En la Universidad del hombre sabio
él, el intelectual de la violencia
angélica, la pura fe en el fuego
engendrador de la salud celeste,
mortal, voraz y verdadero mata.
Es en el mundo solitario el claustro
hermoso y gótico, donde él pasea
pensativo.

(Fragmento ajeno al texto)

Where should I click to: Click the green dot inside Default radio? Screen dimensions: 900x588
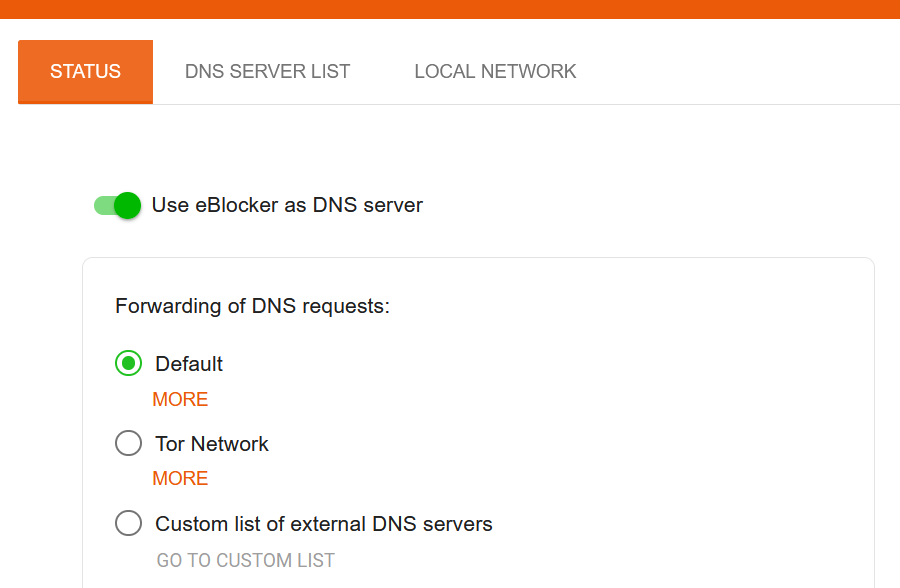[x=129, y=363]
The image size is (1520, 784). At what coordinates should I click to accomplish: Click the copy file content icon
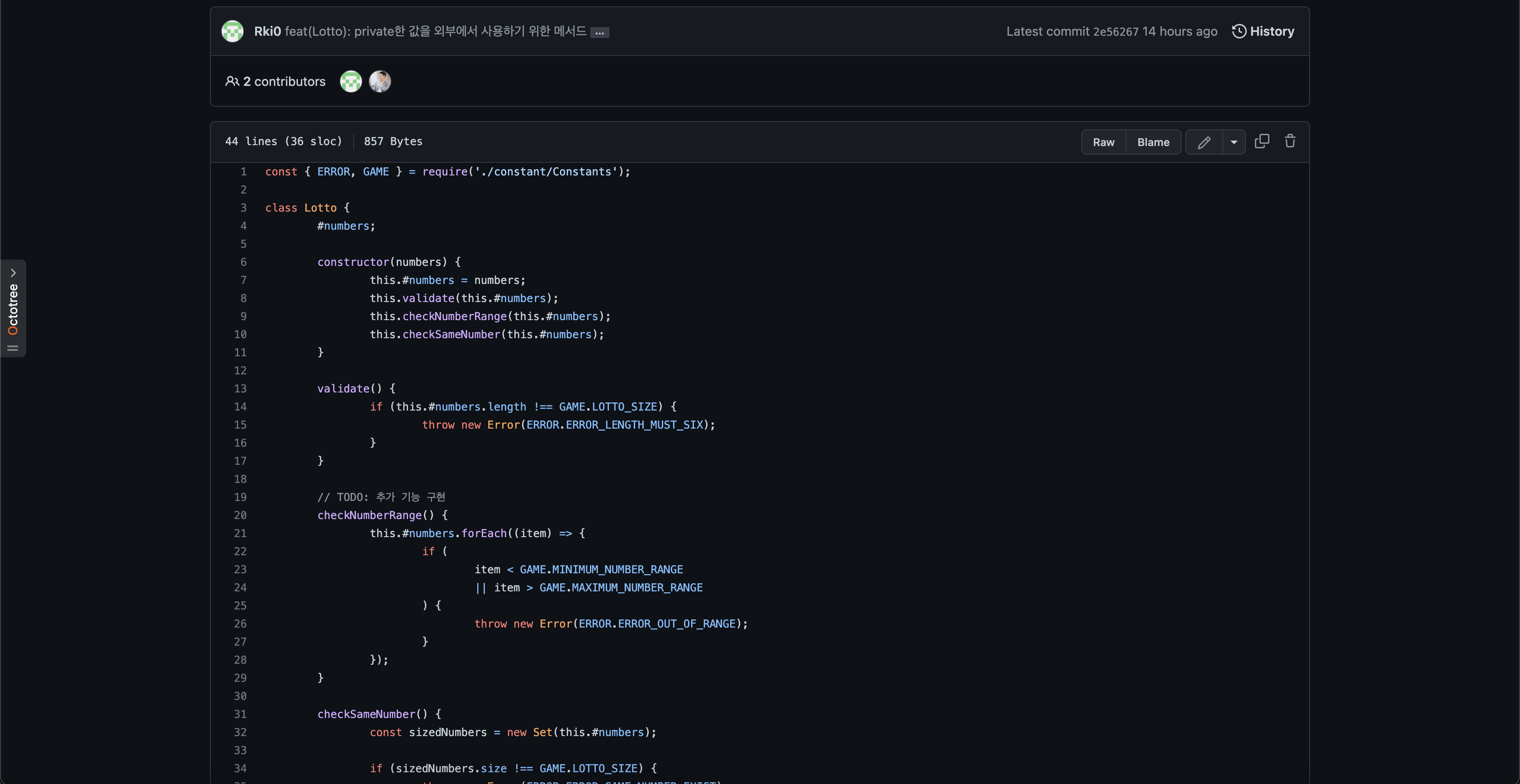click(1262, 141)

La fuente corre muda.
El dominico pliega el tosco paño
que le cubre y sube a la alta celda
de los estudios del tormento: cura
agua; la máquina del potro; lecho
del interrogatorio donde el sueño
nunca podrá dormirse, perturbado.
Terrible condición ser bestia negra
el juez maldito, el consultor del odio,
el consejero lábil de la usura
santa y cerril, real de Majestades.
El gran Inquisidor guarda dispuesta
la densa máquina del Santo Oficio;
da la señal, alza la mano y pone
al exterminador en el camino
llega el soplón y dicta y dice
nombres, abre la casa, mira dentro
del jarro azul, husmea los papeles
rebusca entre los libros y contempla
los lienzos y los signos personales.
A la Plaza Mayor traen, de todos
los bosques de la patria, muchedumbre
de leña infiel y sarmentosa, única
y terrible justicia de la hoguera.
Bocas en llamas, círculos gritando;
sangre grasienta colma la sed, harta
el hambre cruel la carne cruda, grupos,
masas devoradoras, prietas lenguas
de fuego lamen, tuestan, queman fieras
los cuerpos vivos, ojos derretidos
de funeral mirada vuelta, sueltan
el olorcillo dulce y grato del hereje;
humo ceremonial entra en la trompa
del Unicornio, el miedo a ser pasto
del asesino o del veneno puro;
él, el engañador de las conciencias,
ciego de claridad, a tientas, lúcido,
por el infierno Torquemada busca
certificado de inocencia: nunca
pondrán el Sello en su papel vacío.
Manuel Padorno. Ética, 1967-77. En La palabra iluminada (Antología 1955-2007). Edición: Alejandro González Segura. Cátedra, 2011.
Imagen: Manolo Millares. De la carpeta Torquemada, 1970.